• Short exercise: Rewrite the material below as a numbered list with one item per line, omitting blank lines.

• Supplied records:
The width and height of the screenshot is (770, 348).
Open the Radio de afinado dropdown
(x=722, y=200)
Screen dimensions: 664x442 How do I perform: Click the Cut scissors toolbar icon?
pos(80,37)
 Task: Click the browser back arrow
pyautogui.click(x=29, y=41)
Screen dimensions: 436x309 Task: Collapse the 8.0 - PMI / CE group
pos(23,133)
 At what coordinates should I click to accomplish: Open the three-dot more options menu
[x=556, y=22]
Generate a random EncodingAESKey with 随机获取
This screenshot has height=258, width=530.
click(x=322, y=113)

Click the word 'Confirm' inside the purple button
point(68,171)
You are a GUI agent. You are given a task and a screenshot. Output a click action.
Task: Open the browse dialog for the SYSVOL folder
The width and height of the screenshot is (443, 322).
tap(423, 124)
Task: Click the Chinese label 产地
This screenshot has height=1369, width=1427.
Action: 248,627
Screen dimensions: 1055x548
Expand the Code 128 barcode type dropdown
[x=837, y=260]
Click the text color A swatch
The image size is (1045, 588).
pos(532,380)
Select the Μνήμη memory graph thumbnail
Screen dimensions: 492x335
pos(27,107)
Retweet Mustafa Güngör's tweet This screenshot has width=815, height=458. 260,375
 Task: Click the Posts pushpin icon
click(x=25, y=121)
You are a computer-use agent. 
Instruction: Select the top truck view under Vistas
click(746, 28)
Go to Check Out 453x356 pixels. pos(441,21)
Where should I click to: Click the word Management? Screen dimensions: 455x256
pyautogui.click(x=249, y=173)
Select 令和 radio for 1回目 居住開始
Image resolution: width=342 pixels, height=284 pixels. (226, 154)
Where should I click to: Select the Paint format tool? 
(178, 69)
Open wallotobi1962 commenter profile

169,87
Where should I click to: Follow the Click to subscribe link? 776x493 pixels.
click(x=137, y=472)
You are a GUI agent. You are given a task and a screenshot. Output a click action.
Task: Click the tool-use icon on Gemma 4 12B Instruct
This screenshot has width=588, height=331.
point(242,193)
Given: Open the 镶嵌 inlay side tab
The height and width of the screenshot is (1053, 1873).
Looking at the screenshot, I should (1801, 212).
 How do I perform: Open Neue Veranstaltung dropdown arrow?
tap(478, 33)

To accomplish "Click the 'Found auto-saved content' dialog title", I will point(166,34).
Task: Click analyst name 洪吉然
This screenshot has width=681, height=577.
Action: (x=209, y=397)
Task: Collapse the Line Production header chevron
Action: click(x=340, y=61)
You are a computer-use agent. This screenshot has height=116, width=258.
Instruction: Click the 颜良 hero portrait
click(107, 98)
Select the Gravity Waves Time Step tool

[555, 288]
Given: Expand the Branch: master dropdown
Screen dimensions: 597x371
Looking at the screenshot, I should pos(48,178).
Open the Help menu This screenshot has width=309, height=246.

• The result:
1. The width and height of the screenshot is (770, 348).
2. Open the Radio de afinado dropdown
3. (x=722, y=200)
4. Screen dimensions: 664x442 How do I perform: Click the Cut scissors toolbar icon?
5. pos(80,37)
6.  Task: Click the browser back arrow
7. pyautogui.click(x=29, y=41)
8. Screen dimensions: 436x309 Task: Collapse the 8.0 - PMI / CE group
9. pos(23,133)
10.  At what coordinates should I click to accomplish: Open the three-dot more options menu
11. [x=556, y=22]
12. Generate a random EncodingAESKey with 随机获取
13. This screenshot has height=258, width=530.
14. click(x=322, y=113)
15. Click the word 'Confirm' inside the purple button
16. point(68,171)
17. You are a GUI agent. You are given a task and a screenshot. Output a click action.
18. Task: Open the browse dialog for the SYSVOL folder
19. The width and height of the screenshot is (443, 322).
20. tap(423, 124)
21. Task: Click the Chinese label 产地
22. This screenshot has height=1369, width=1427.
23. Action: 248,627
24. Screen dimensions: 1055x548
25. Expand the Code 128 barcode type dropdown
26. [x=837, y=260]
27. Click the text color A swatch
28. The image size is (1045, 588).
29. pos(532,380)
30. Select the Μνήμη memory graph thumbnail
31. Screen dimensions: 492x335
32. pos(27,107)
33. Retweet Mustafa Güngör's tweet This screenshot has width=815, height=458. 260,375
34.  Task: Click the Posts pushpin icon
35. click(x=25, y=121)
36. You are a computer-use agent. 
37. Instruction: Select the top truck view under Vistas
38. click(746, 28)
39. Go to Check Out 453x356 pixels. pos(441,21)
40. Where should I click to: Click the word Management? Screen dimensions: 455x256
41. pyautogui.click(x=249, y=173)
42. Select 令和 radio for 1回目 居住開始
43. Image resolution: width=342 pixels, height=284 pixels. (226, 154)
44. Where should I click to: Select the Paint format tool? 
45. (178, 69)
46. Open wallotobi1962 commenter profile
47. 169,87
48. Where should I click to: Follow the Click to subscribe link? 776x493 pixels.
49. click(x=137, y=472)
50. You are a GUI agent. You are given a task and a screenshot. Output a click action.
51. Task: Click the tool-use icon on Gemma 4 12B Instruct
52. This screenshot has width=588, height=331.
53. point(242,193)
54. Given: Open the 镶嵌 inlay side tab
55. The height and width of the screenshot is (1053, 1873).
56. Looking at the screenshot, I should (1801, 212).
57.  How do I perform: Open Neue Veranstaltung dropdown arrow?
58. tap(478, 33)
59. To accomplish "Click the 'Found auto-saved content' dialog title", I will point(166,34).
60. Task: Click analyst name 洪吉然
61. This screenshot has width=681, height=577.
62. Action: (x=209, y=397)
63. Task: Collapse the Line Production header chevron
64. Action: click(x=340, y=61)
65. You are a computer-use agent. This screenshot has height=116, width=258.
66. Instruction: Click the 颜良 hero portrait
67. click(107, 98)
68. Select the Gravity Waves Time Step tool
69. [555, 288]
70. Given: Expand the Branch: master dropdown
71. Screen dimensions: 597x371
72. Looking at the screenshot, I should pos(48,178).
73. Open the Help menu This screenshot has width=309, height=246.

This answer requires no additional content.